- [WHAT IS REQUIRED]
Every line below that holds the string "icon" must be copied.

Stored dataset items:

....................

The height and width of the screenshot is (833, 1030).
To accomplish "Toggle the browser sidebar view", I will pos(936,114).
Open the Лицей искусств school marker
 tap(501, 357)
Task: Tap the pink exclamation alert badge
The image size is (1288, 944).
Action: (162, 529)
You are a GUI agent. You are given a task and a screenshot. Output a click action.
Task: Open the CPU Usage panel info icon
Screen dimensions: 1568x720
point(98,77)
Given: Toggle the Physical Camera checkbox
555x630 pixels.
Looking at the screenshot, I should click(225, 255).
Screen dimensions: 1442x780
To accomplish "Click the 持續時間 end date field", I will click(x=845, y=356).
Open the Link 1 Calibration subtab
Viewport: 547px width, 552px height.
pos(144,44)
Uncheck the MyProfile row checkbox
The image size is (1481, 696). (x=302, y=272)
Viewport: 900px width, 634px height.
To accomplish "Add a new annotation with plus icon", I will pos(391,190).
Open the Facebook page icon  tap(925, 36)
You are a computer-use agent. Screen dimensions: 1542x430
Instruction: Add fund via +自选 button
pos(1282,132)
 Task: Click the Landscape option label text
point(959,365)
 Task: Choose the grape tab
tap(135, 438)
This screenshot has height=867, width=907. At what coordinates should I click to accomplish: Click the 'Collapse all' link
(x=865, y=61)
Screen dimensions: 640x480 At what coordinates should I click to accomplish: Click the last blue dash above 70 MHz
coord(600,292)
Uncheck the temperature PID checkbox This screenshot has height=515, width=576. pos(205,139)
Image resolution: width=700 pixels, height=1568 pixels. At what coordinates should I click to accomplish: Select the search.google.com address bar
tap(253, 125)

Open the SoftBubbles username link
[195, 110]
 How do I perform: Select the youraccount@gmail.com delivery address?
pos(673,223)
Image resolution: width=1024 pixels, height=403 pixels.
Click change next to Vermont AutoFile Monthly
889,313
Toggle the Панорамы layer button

....................

- [OUTPUT OF THE EXERCISE]
Task: Open the CPU Usage panel info icon
To accomplish "Add a new annotation with plus icon", I will pos(391,190).
Open the Facebook page icon  tap(925, 36)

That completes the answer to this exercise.